Your objective: Which lines in the records below contain the word "agent"? Copy each of them.

Supplied records:
****

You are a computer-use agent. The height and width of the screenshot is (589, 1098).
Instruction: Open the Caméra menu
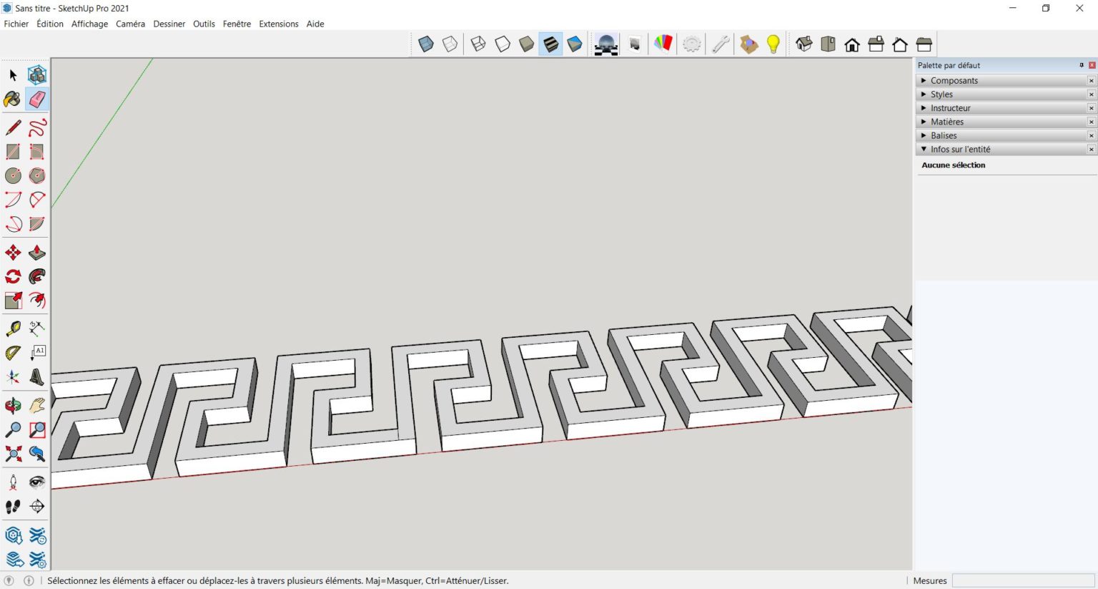130,24
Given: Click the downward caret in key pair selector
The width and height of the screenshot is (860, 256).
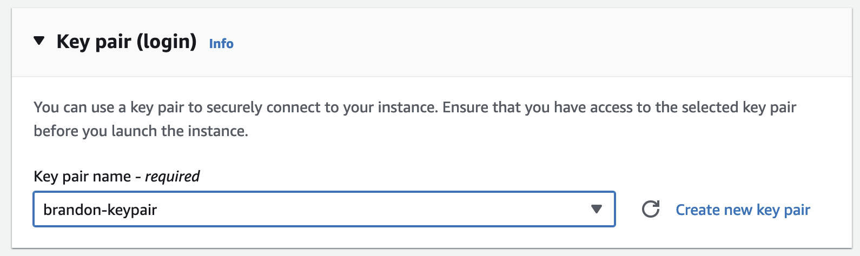Looking at the screenshot, I should [596, 209].
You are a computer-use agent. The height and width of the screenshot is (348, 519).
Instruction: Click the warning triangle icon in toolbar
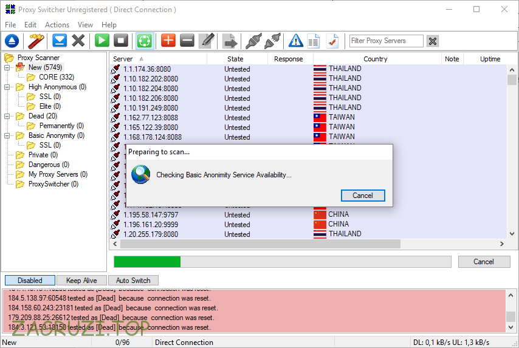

****

Response area:
You are a computer-use agent. The height and width of the screenshot is (589, 1098).
You are a computer-use agent. The height and width of the screenshot is (348, 519).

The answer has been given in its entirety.